GBP Recovery, USD Weakness, and EUR Testing Key Levels.
- GBP Recovery: The British Pound is rebounding, driven by strong UK economic growth, healthy labor markets, and robust retail sales, with expectations it could rise further against the Dollar, Euro, and Swiss Franc.
GBP: Strong Growth Fuels Sterling’s Climb
The British Pound has bounced back from early August lows, driven by solid economic growth in the UK and a healthy labor market. Retail sales remain robust, despite the Bank of England’s tight monetary policy aimed at curbing inflation. Inflation, however, came in lower than expected for July. Bank of America Global Research strategists believe the Pound has room to climb further, projecting it could hit 1.35 against the US Dollar and 1.20 against both the Euro and Swiss Franc by the end of the year. They noted, “GBP remains the best performing G10 currency year-to-date,” pointing to the resilience of the UK’s economic outlook despite recent weakness. A notable prediction is the Pound’s potential rise to 213.60 against the Japanese Yen, which would be its highest level since the 2008 financial crisis. Sterling’s relatively high yield makes it attractive to traders, especially against lower-yielding currencies like the Euro, Swiss Franc, and Yen. However, the large speculative positions taken in these trades make the Pound vulnerable to volatility in uncertain times.
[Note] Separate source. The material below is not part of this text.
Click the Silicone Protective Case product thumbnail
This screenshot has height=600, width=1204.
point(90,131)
USD: Dollar Weakness Persists Amid Fed Rate Cuts
The recent surge of the Euro against the Dollar is largely due to U.S. developments, particularly the Federal Reserve’s significant 50 basis point rate cut last week, which spurred Dollar weakness. Although the market is optimistic about further cuts, some analysts believe the Dollar could make a comeback as recent movements stabilize. Kristina Clifton from Commonwealth Bank states that while the USD may fall in a low-volatility environment, any shift in sentiment could lead to recovery. Eyes are on Friday’s core PCE figures, a key inflation gauge, which could challenge the market’s expectations for further rate cuts. Comments from Fed Chair Powell and Vice Chair Williams later this week will be crucial, as any caution regarding the pace of future cuts could trigger a rebalancing of the market.
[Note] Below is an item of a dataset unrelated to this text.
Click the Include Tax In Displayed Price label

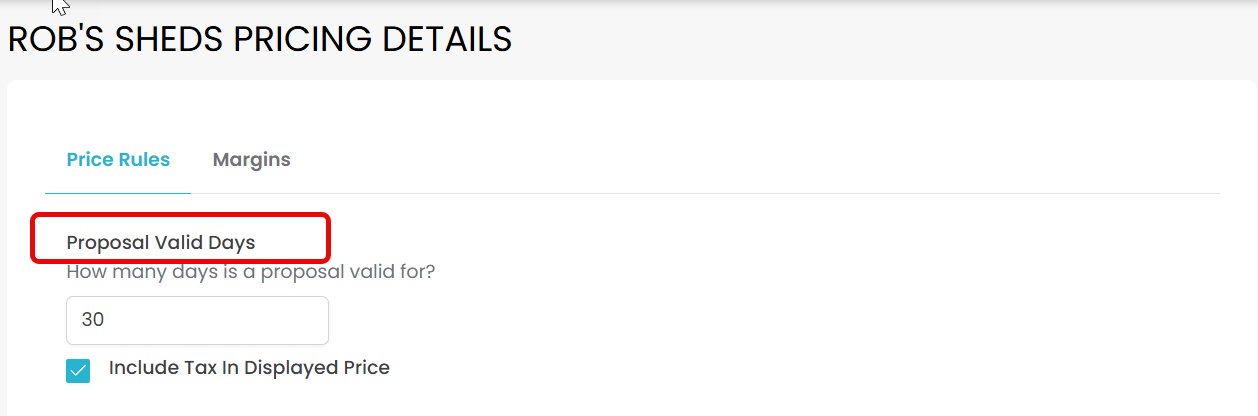[x=249, y=368]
EUR: 1.12 Resistance in Focus for the Euro
For the Euro, all eyes are on the 1.12 level, where previous rallies faltered in August 2024 and mid-2023. Analysts expect EUR/USD to test this resistance if the Dollar continues to weaken. Kristina Clifton from Commonwealth Bank sees a test of 1.12 as likely, but whether it happens this week is uncertain. While momentum for the Euro remains neutral, Peter Chia from UOB notes that the chances of breaking this year-to-date high have increased. However, the real driver of the Euro’s movements remains the US Dollar and Federal Reserve policy, overshadowing any impact from upcoming Eurozone data like Germany’s IFO survey.